Today’s snow didn’t come as a surprise. However, when it did eventually blow in over the route of the 2011 Rallye Monte-Carlo, it succeeded in turning the provisional order on its head. With one leg remaining, five Peugeot 207 Super 2000s figure in the tonight’s top-seven, including two cars at the top of the leaderboard which is led by Peugeot France’s Bouffier/Panseri.

This may be the event’s centenary edition, but the 2011 Rallye Monte-Carlo is turning out to be as incredible as ever! As was the case on Wednesday, today’s first two stages were entirely dry and had little influence on the sharp end of the leaderboard, other than the fact that they saw the 207 S2000 of Solberg/Patterson ease into second spot, although still 50 second adrift of the early leader Hanninen.

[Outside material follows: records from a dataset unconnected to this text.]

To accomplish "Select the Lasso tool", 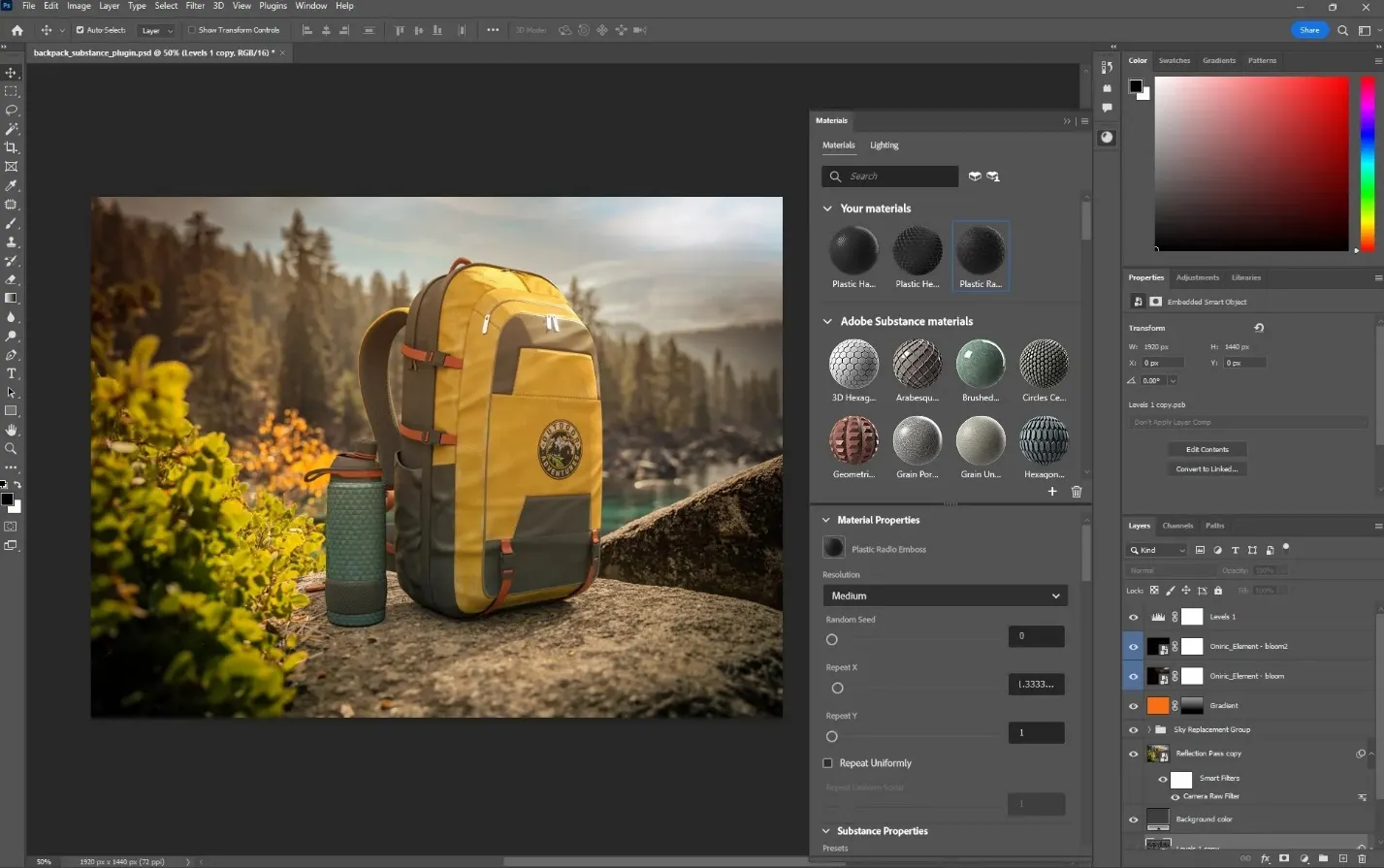I will pos(11,110).
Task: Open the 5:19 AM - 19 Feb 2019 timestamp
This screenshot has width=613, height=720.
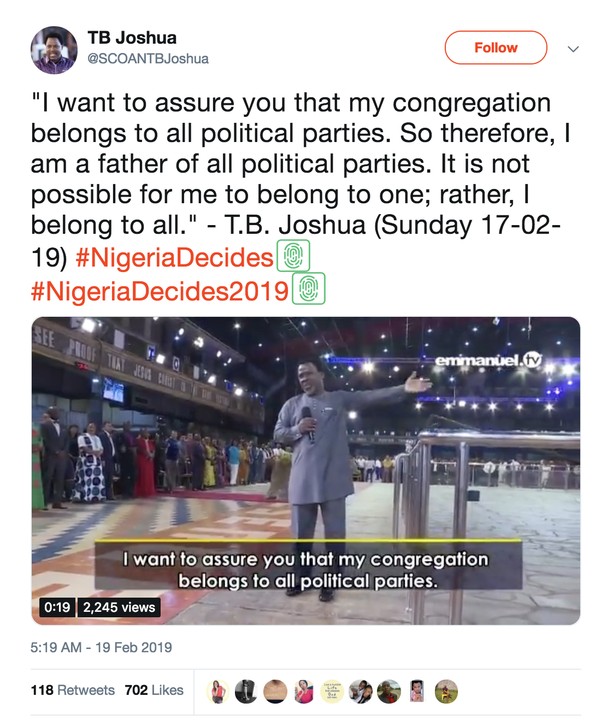Action: click(x=101, y=647)
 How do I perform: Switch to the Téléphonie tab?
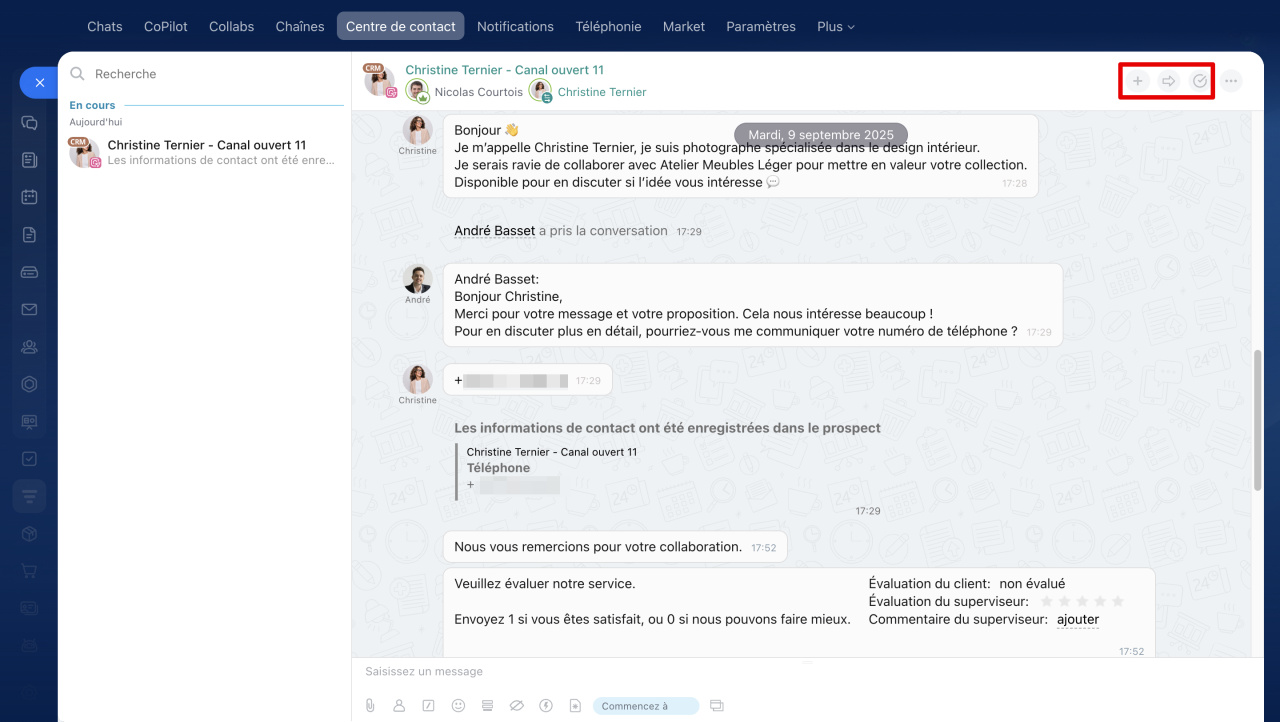608,27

At 2pm, the news reached the service park that it was snowing on the stages. Some teams had difficulty believing in this sudden shift in the conditions and tyre choices amongst the front-runners ranged from slicks to studded snow tyres!

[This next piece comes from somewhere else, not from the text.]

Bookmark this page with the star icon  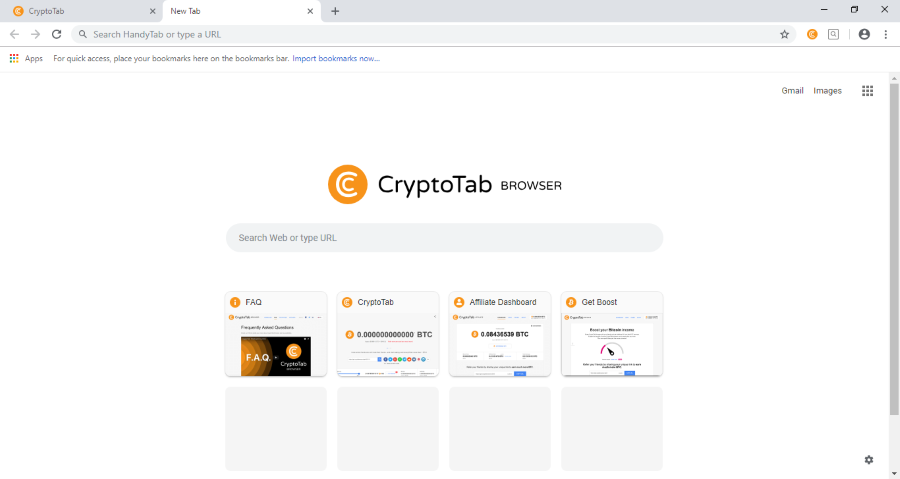pyautogui.click(x=785, y=34)
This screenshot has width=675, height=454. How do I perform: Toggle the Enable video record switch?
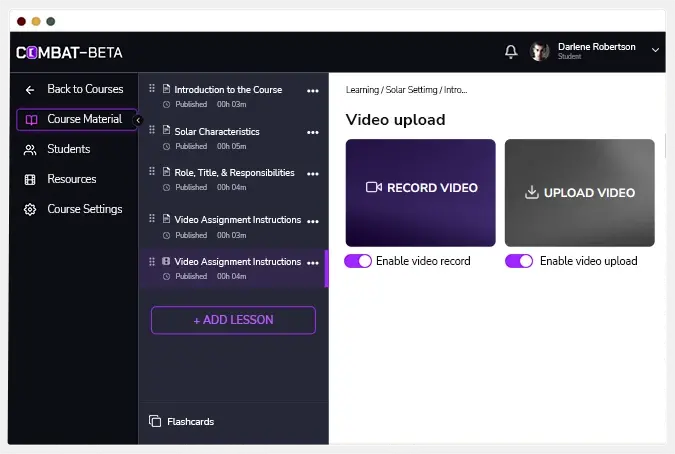click(358, 261)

Peugeot’s different drivers went for different options, with Petter Solberg choosing intermediates, while Stéphane Sarrazin, Bryan Bouffier and Guy Wilks all opted for non-studded snow tyres.

The first part of the day’s penultimate test was damp, but the layer of snow became deeper and deeper as the stage climbed in altitude. The fastest time was the work of Bryan Bouffier whose tyre choice helped to put him in the overall lead, ahead of Stéphane Sarrazin, while the morning’s principal pace-setters fell back dramatically, with Hanninen and Solberg both having chosen the same rubber.

"How could I have guessed that the conditions would change to that extent?" quizzed the Norwegian driver. "I went straight on once and then span and clipped a rock, but I survived!"

The awesome conditions produced a cascade of errors, and the new leader Bryan Bouffier was no exception. "When I performed my double spin at high speed on the second snowy stage, the thought immediately passed through my head that my rally was over! At the service halt before the final loop, I insisted on having two studded snow tyres put in the boot as spares. I put them on the front for the second stage and they gave me the grip and traction I needed."

François Delecour, who is competing in a privately-entered Peugeot 207 Super 2000, was the only top driver to choose studded tyres all-round at the service halt. "I saw an opportunity and I grabbed it. Situations like this afternoon put the accent on the driving. Given my position, it was worth taking a gamble," beamed the former Monte winner who profited from the afternoon’s two stages to move up from eighth to second place, less than 30 seconds behind Peugeot France’s Bouffier.

Two other Peugeot drivers, Guy Wilks and Stéphane Sarrazin, follow in fourth and fifth places this evening. "I am pleased with my position," admitted the Briton. "I was on non-studded snow tyres, so I preferred not to take any risks. To help my chances in the 2011 IRC, the main thing for me here is to reach the finish."

Sarrazin/Renucci dropped a little ground on Thursday’s last stage, but others lost much bigger chunks of time simply trying to stay on the road. Another 207 privateer, Jean-Sébastien Vigion, for example, lost more than a quarter of an hour struggling through on slicks!

Of the 13 207 Super 2000s that started the second day, 11 succeeded in reaching this evening’s parc ferme ahead of the third and final leg which promises to provide a particularly thrilling fight.